Pacific Northwest

October, 2012
Regional Report

Continue to Plant Bulbs

You can continue to plant tulips, daffodils, crocus, and other bulbs until the first hard frost. A general rule of thumb is to plant the bulb two to three times as deep as the widest part of the bulb. If the bulb is 1.5 inches wide, then it should be planted 3 to 4.5 inches deep.

Protect Root Crops

Root crops, such as carrots, turnips, potatoes, beets, winter radishes, and parsnips can be left in the ground until you are ready to use them.
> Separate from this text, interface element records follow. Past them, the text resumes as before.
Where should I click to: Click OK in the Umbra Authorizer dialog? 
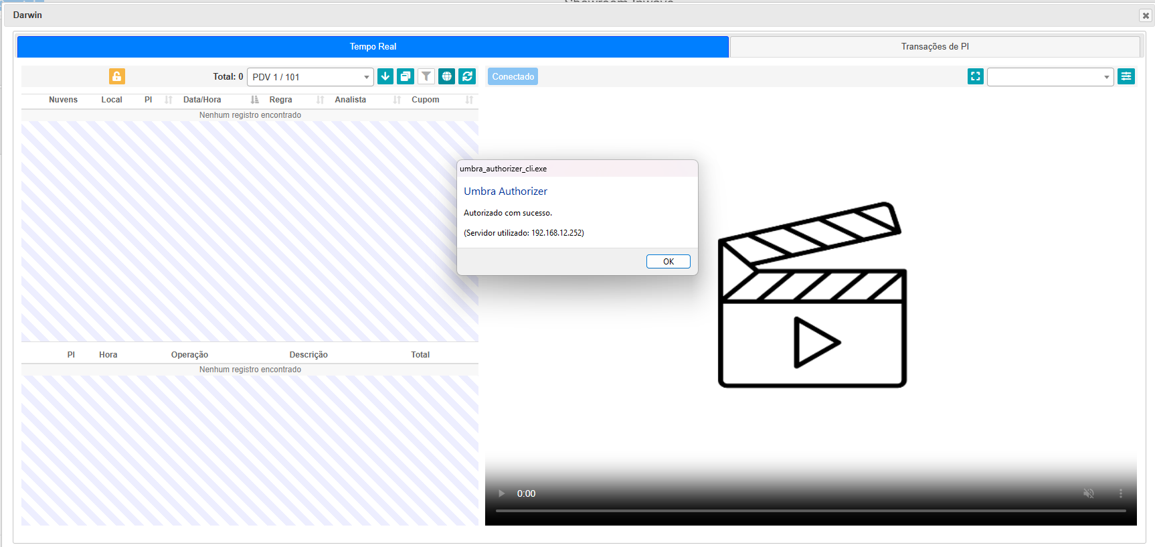coord(668,262)
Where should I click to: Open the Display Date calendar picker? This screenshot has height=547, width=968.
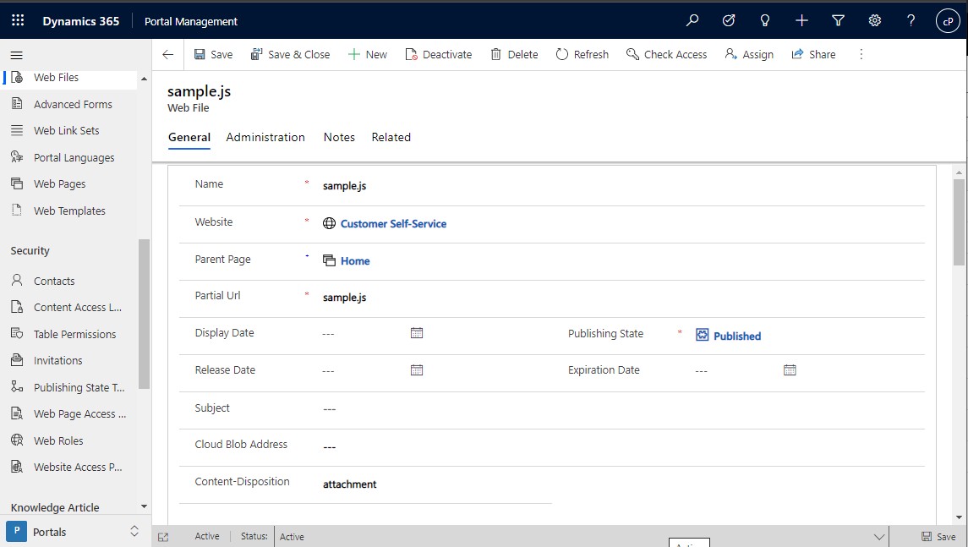click(417, 333)
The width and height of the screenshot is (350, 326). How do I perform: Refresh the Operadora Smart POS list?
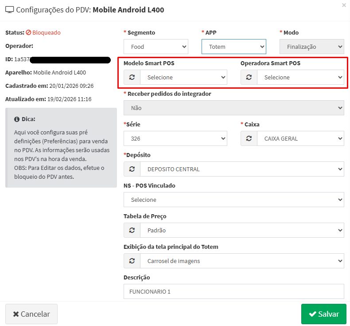pyautogui.click(x=249, y=77)
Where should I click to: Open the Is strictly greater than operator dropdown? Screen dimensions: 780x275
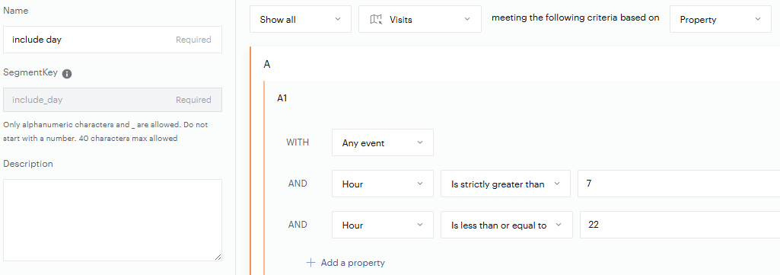505,184
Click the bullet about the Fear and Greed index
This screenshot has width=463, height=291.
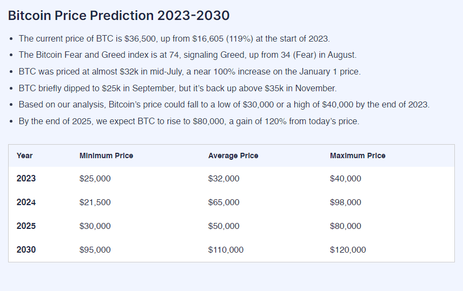click(188, 55)
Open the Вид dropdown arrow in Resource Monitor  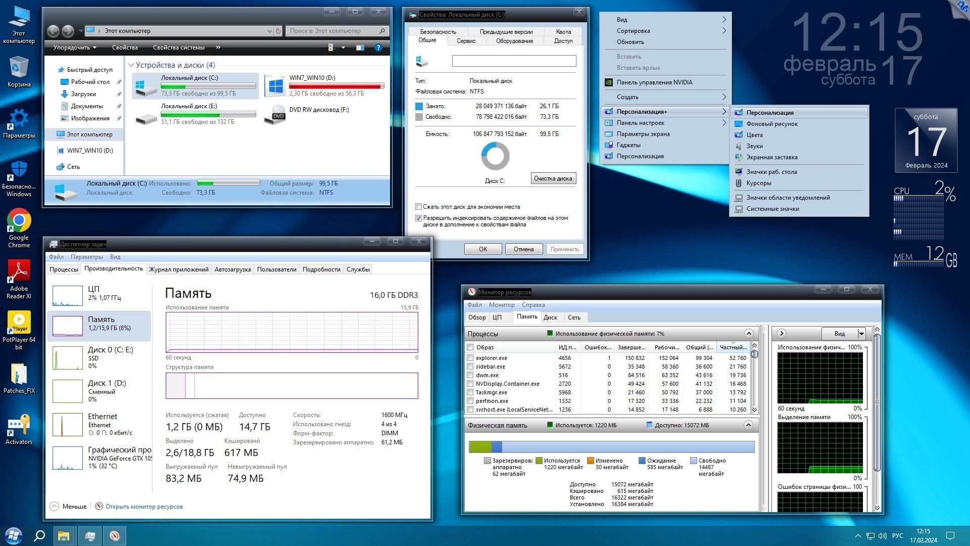[861, 334]
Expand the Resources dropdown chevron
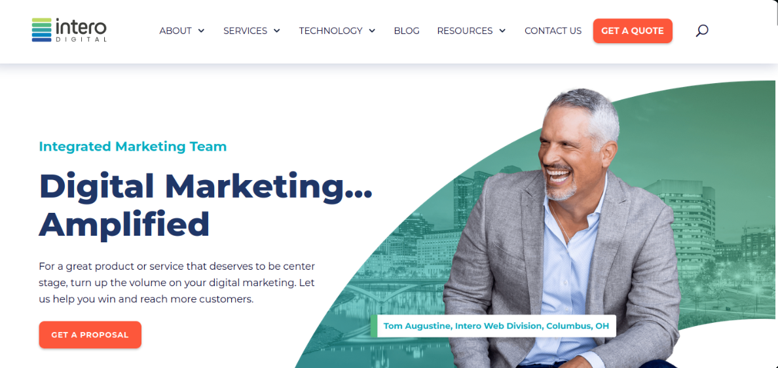Image resolution: width=778 pixels, height=368 pixels. click(502, 31)
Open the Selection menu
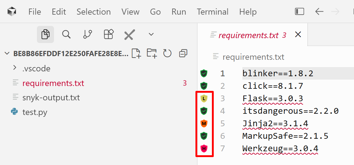354x165 pixels. tap(94, 12)
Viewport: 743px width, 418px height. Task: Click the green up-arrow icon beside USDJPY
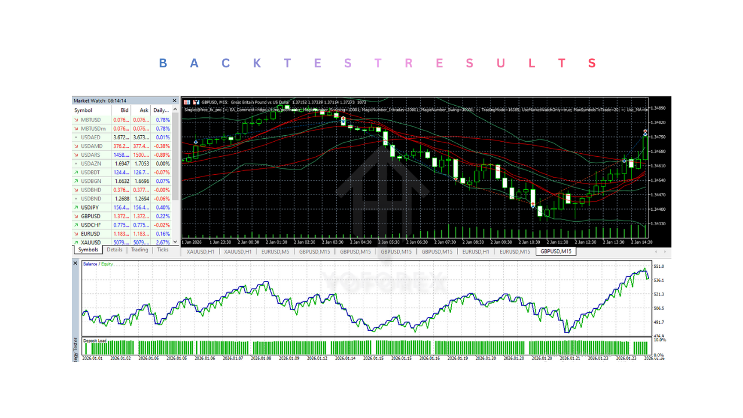tap(76, 207)
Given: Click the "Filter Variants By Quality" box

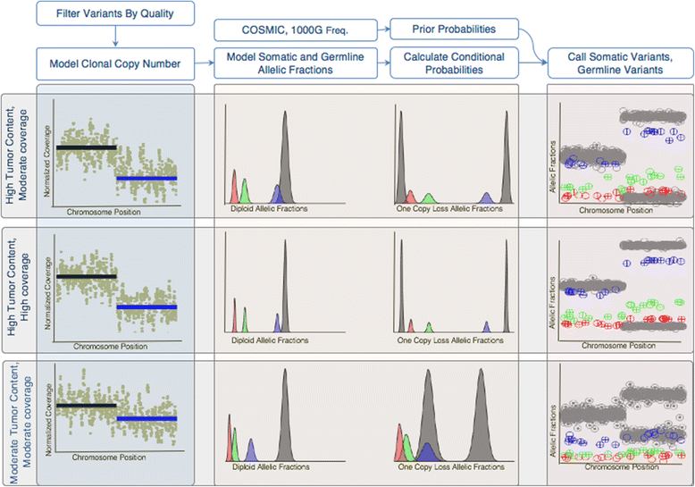Looking at the screenshot, I should (x=115, y=14).
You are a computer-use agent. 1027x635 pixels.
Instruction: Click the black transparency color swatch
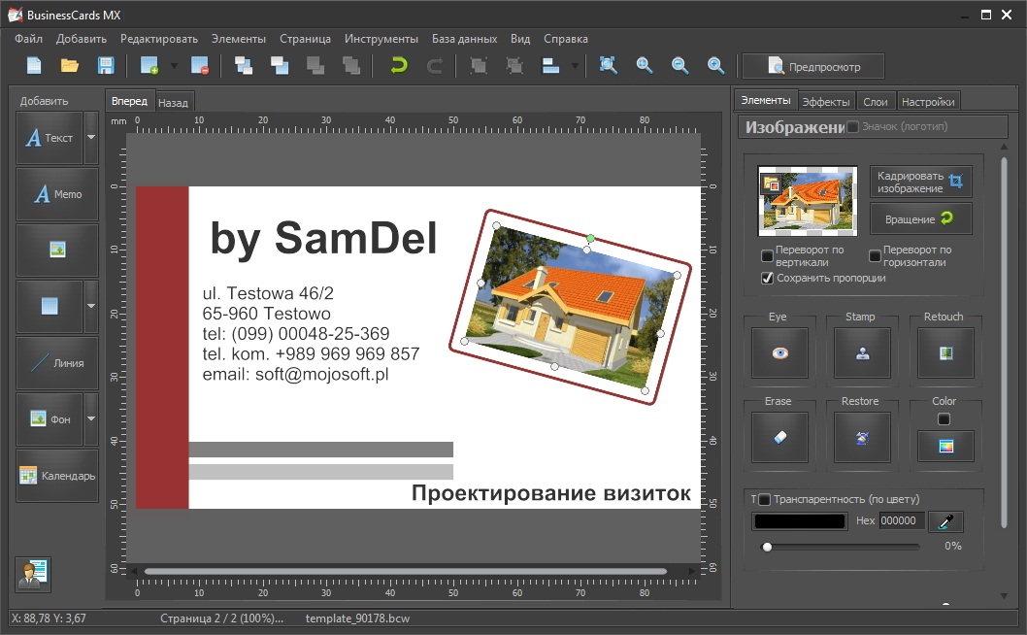tap(799, 521)
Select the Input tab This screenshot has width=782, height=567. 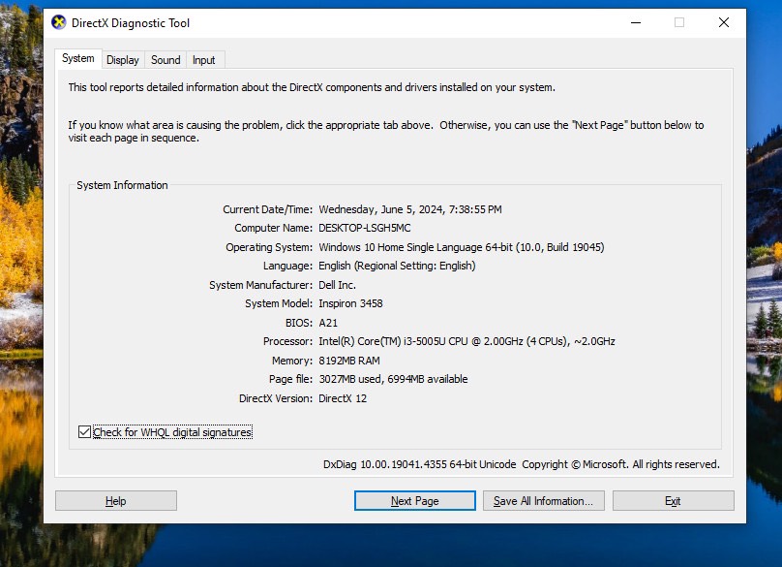[x=204, y=60]
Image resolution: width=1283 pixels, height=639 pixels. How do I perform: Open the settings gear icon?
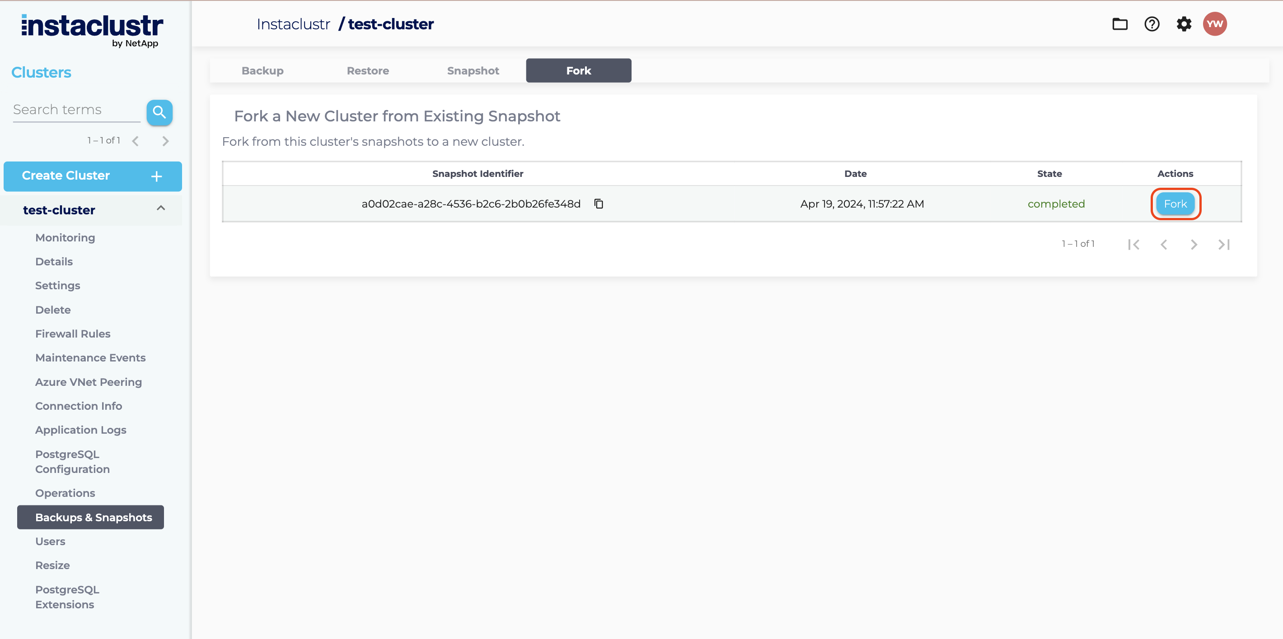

If you remove the green tops and cover them with straw, mulch, or soil, you can store them in the ground for another couple of months.

Drain Sprinkler Systems

To prevent frost damage to pipes, be sure to drain your sprinkler system. The best way to do this is to turn off the water source that supplies your sprinklers, then open each valve for several minutes to release any water or air pressure in the line. If your pipes are buried less than 12 inches deep in the ground, or if they are without drain valves, use an air compressor to blow the remaining water out of the lines.

Clean Up Garden Debris

You can reduce the incidence of peony botrytis blight and hollyhock rust next year by removing and disposing of the old stems this fall. Removing debris will keep disease pathogens from wintering over in your garden and infecting new growth next spring.

Clean and Store Garden Tools

Before storing for the season, clean power tools of all plant material and dirt. Replace worn spark plugs, oil all necessary parts, and sharpen blades. Store all tools in their proper place in a garden shed or garage, never outdoors where they will develop rust over the winter months.